A July letter from the American Medical Association in support of the bill called prescription drug abuse “one of the fastest growing public health problems” in the United States. The letter cited a 2002 Substance Abuse and Mental Health Services Administration survey that estimated there were 6.2 million recreational prescription drugs users then.
The bill passed the House by voice vote and the Senate by unanimous consent in July.
Robert Benvenuti, inspector general of the Kentucky Cabinet for Health and Family Services, said he hadn’t seen full details of the new law yet. However, Benvenuti said he thought it was going to “be very positive” for Kentucky.
“If all states had the ability to tap into each others’ information we would know that that person is doctor shopping,” Benvenuti said. “It will allow states to see not only what’s going on in their states but what’s going on in other states.”
Nineteen states have existing programs that vary in effectiveness, Whitfield said. Illinois, which borders his western Kentucky district, has a program that only tracks Schedule II drugs, such as cocaine and oxycodone, leaving drugs such as codeine and the brand names Vicodin and Valium unreported, said John Halliwell, Whitfield’s legislative director.
Neighboring Tennessee and Indiana do not yet have such programs, Halliwell said.
Some federal money has been appropriated for state monitoring programs in the past on a limited basis. Those grants were administered by the Department of Justice, but this law will place the program under the Department of Health and Human Services instead.
“This is a health problem, and the Department of Health and Human Services is the most logical place to run a prescription drug program,” Whitfield said.

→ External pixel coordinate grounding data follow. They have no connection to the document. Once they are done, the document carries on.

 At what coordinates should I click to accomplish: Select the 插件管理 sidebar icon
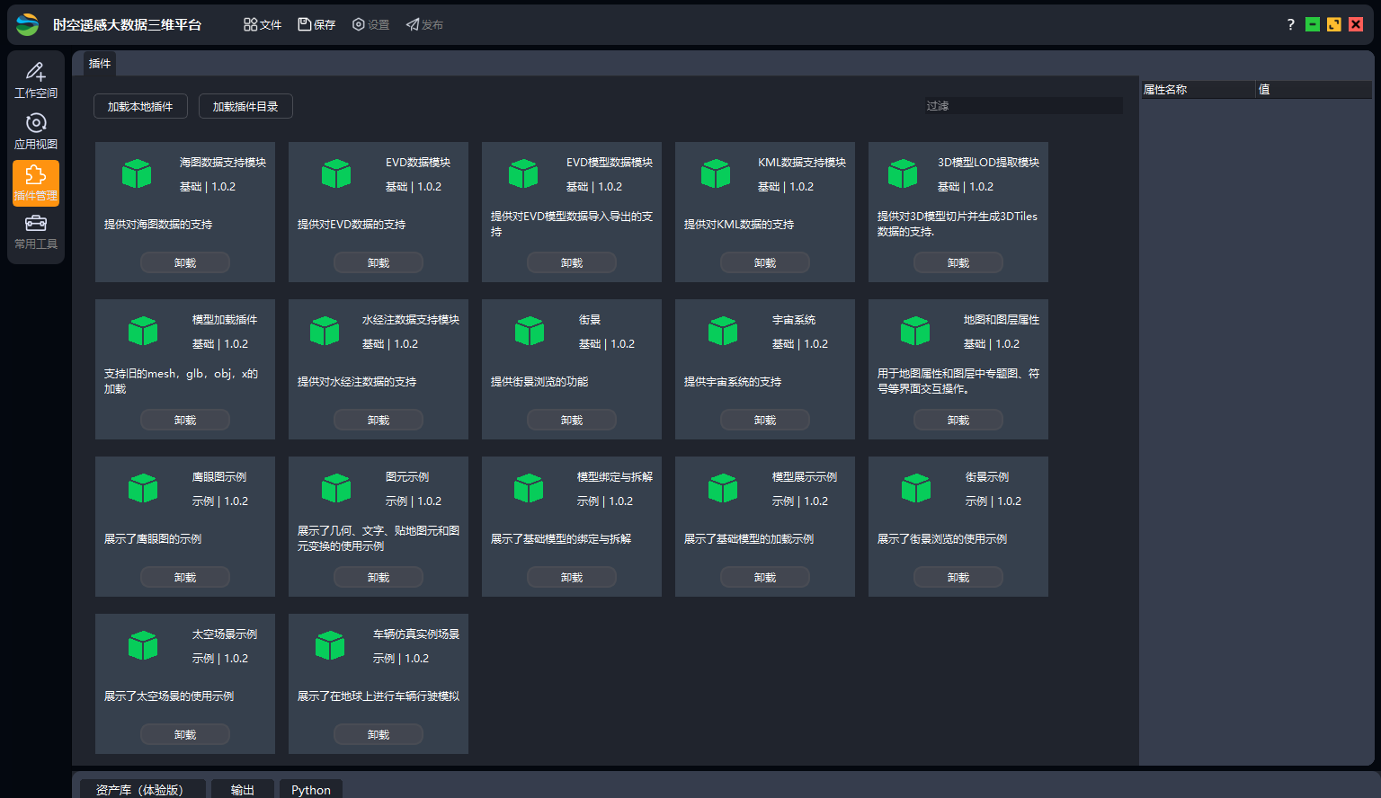click(x=35, y=182)
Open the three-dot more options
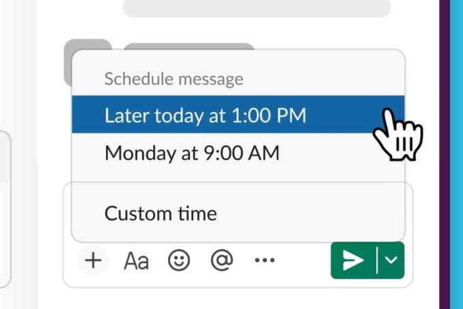Image resolution: width=463 pixels, height=309 pixels. click(265, 260)
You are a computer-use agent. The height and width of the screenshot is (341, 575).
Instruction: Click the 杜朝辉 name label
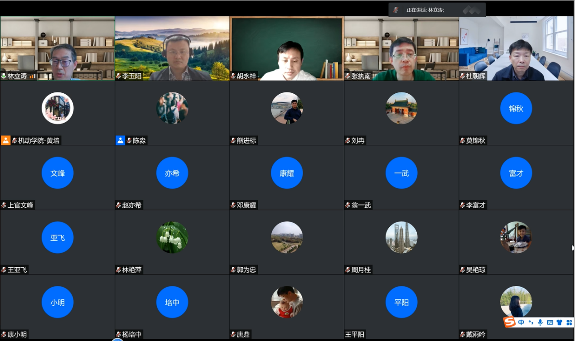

Some in Congress worry the law will invade privacy. “This bill lacks fundamental privacy protections, such as notifying patients if their information has been lost or stolen,” said Democratic Rep. Edward J. Markey of Massachusetts, whose amendment to add that notification to the bill was defeated in committee. “The lack of such safeguards virtually guarantees that this well-meaning effort to combat drug abuse will become a scandalous invasion of the privacy of innocent bystanders.”
Whitfield said his staff worked with Markey and others to address many of those privacy concerns, including requiring states to have standards for the protection of information and requiring states to establish penalties for the unauthorized use of data.
“If we feel like it’s being abused we would definitely take action,” Whitfield said.
Associated Press writer Joe Biesk in Frankfort, Ky., contributed to this story.